The modern day anonymity networks hide user identities with the help of relayed anonymity routers.
However, the lack of effective trust model disables users to monitor malicious or vulnerable routers,
thus making them susceptible to such router based attacks. The Tor network uses self-reported
bandwidth values from all routers for building optimal tunnels “performance vs. anonymity”. Since
tunnels are allocated in proportion to this bandwidth, this allows a malicious router operator to attract
tunnels for compromise. This gauge being insensitive to load does not adequately respond to
changing conditions and results in unreliable performance, eventually driving users away.

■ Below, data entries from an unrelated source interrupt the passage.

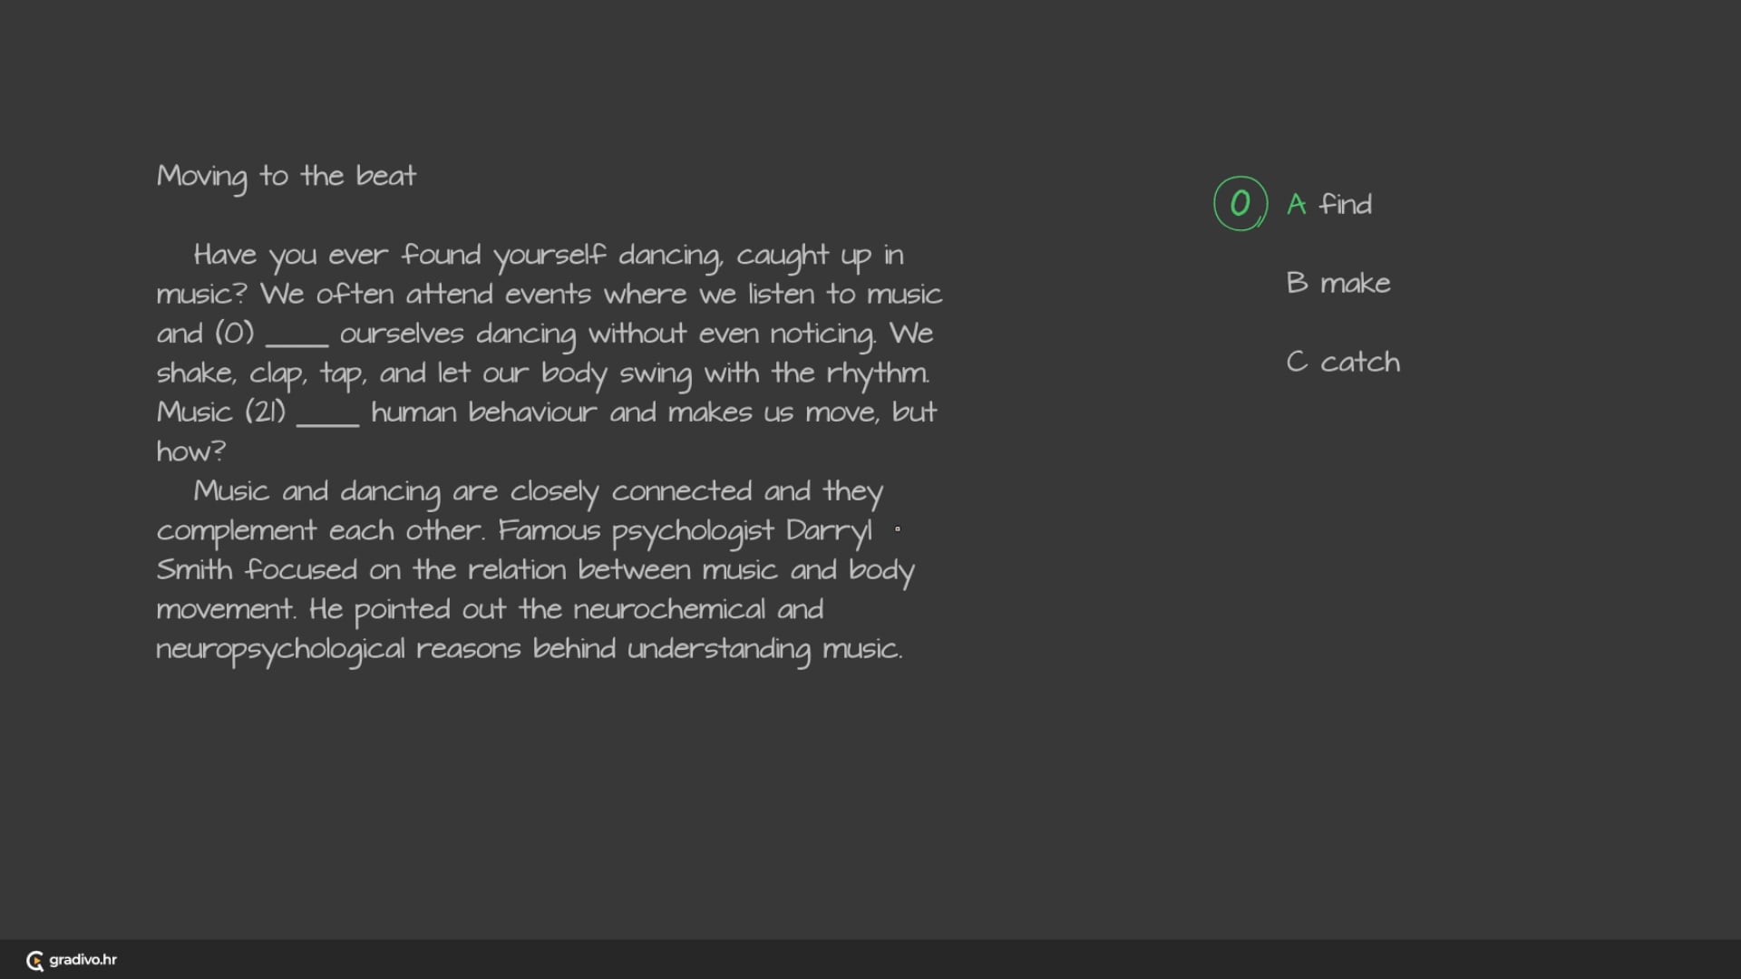Click the blank after (0)
The height and width of the screenshot is (979, 1741).
point(297,339)
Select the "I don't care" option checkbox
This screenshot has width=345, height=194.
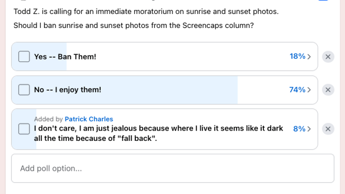coord(24,129)
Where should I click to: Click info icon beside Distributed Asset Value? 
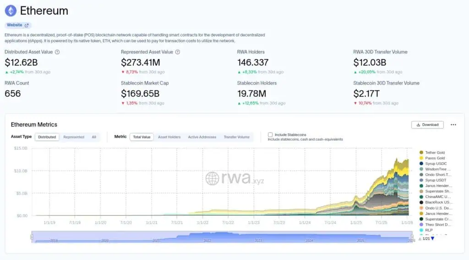(57, 52)
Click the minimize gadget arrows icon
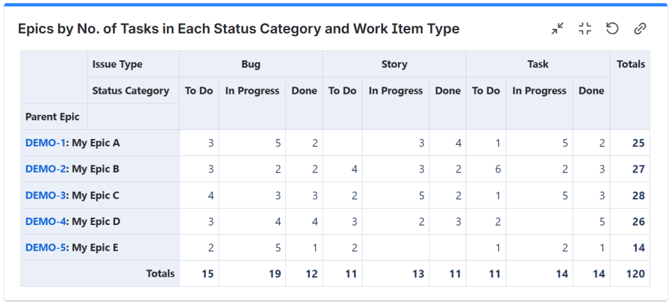The height and width of the screenshot is (305, 672). pos(558,29)
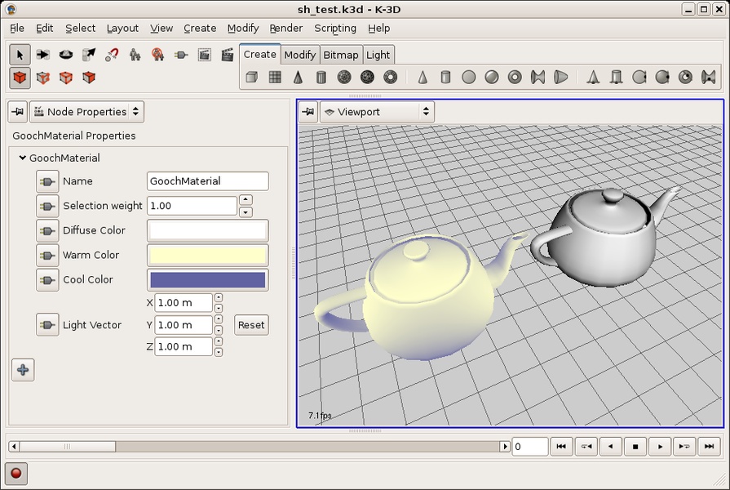Create a polygon grid primitive

click(x=275, y=78)
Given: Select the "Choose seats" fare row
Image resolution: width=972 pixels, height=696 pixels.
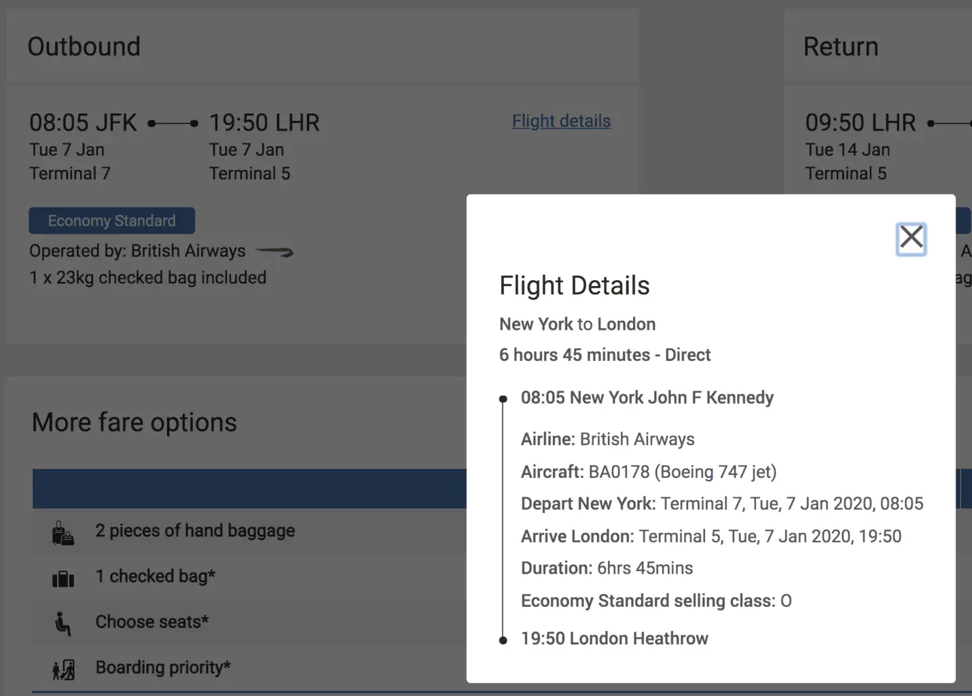Looking at the screenshot, I should (x=151, y=622).
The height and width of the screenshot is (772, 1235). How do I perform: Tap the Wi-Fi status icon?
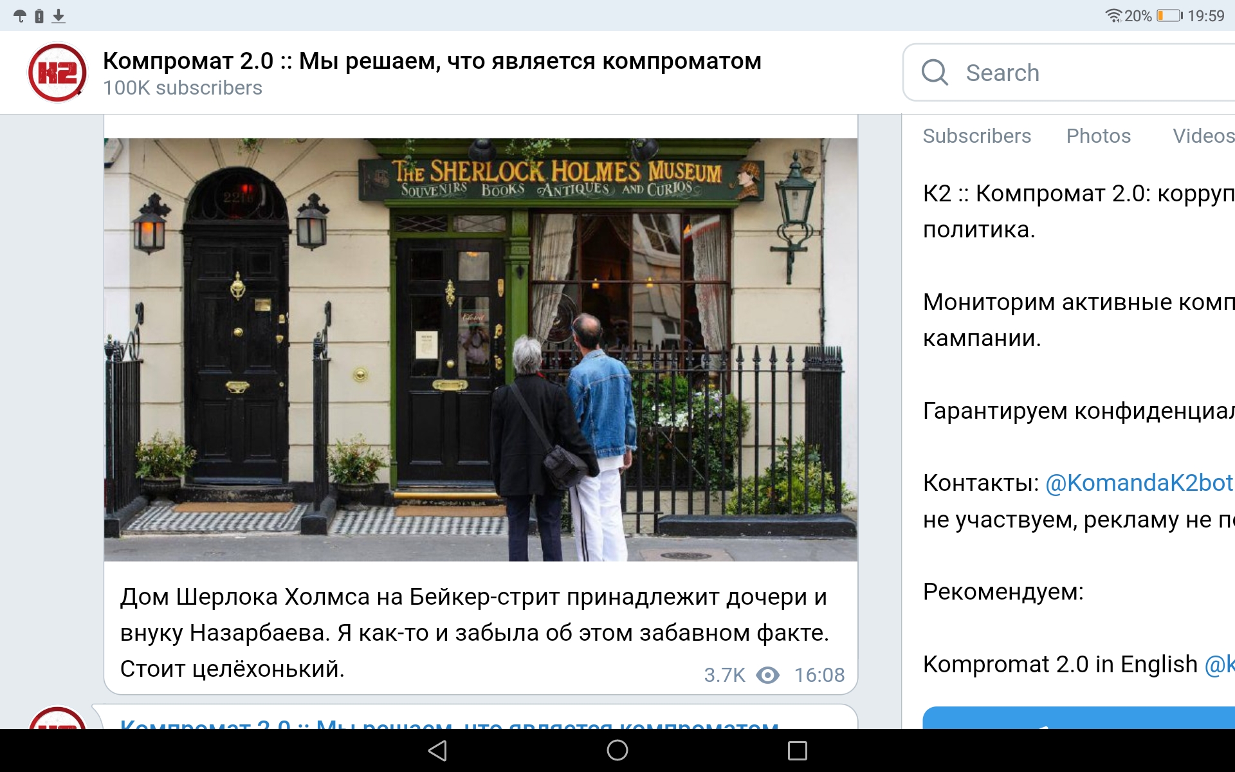1113,15
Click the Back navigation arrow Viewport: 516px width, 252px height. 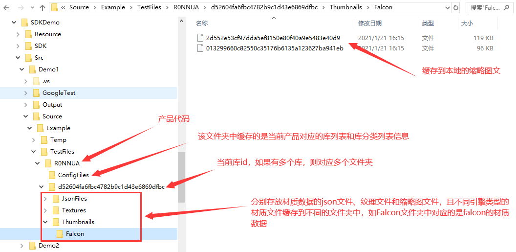7,7
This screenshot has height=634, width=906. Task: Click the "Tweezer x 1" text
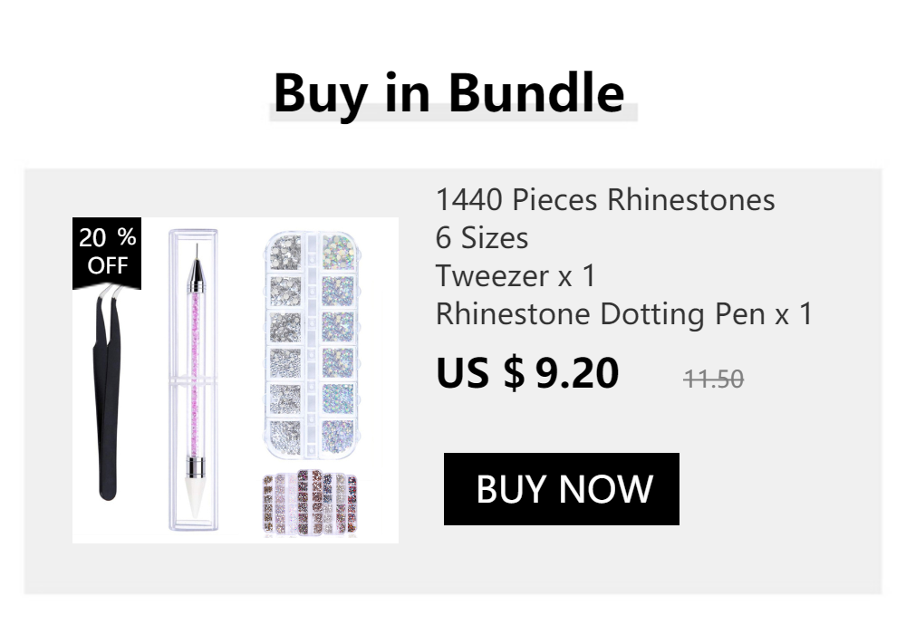tap(516, 275)
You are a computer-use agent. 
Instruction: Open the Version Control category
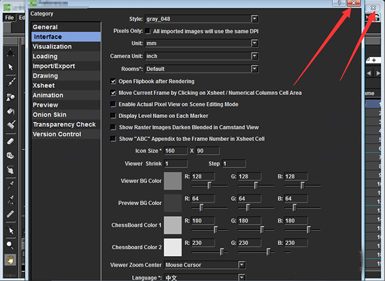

Tor, a circuit-based low-latency anonymous communication service, is a protocol that is both
ore secure and performs better, both in terms of observed performance and in terms of achievable
anonymity and provides anonymous connections that are strongly resistant to both eavesdropping
and traffic analysis. This paper proposes improvements to the existing Tor router bandwidth
evaluation and router selection algorithms. Additionally, by allowing the user to select their preferred
balance of performance and anonymity, these improvements increases the usability, and therefore the
potential user base and security of the Tor network. It is proposed to increase the fidelity of the
packet-level simulation in the Tor network by including such effects as variable file sizes, variable
intervals between requests, and TCP slow-start behavior. This paper also proposes to examine the
other aspects (such as latency, apart from bandwidth) of the tradeoff between performance and
anonymity in anonymous networks of varying types and an opportunistic bandwidth measurement,
tunable performance extensions are examined in the Tor network.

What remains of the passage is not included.